● Records shown:
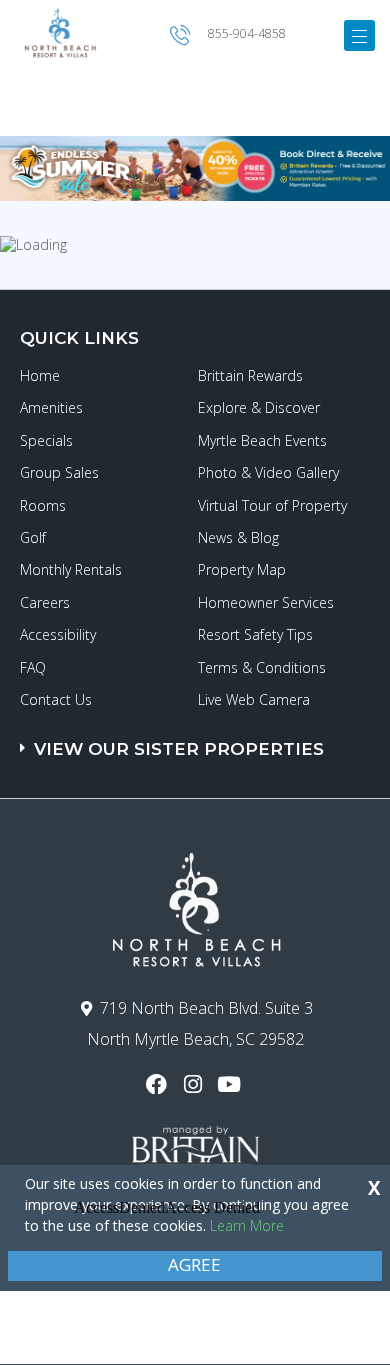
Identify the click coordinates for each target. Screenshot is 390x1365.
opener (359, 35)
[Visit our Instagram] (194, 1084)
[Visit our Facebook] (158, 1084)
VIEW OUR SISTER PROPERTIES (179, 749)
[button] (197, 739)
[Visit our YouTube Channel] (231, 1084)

● Work item:
Find how many lines of the listing include the word "Visit" and answer with that count by itself.

● Answer box:
3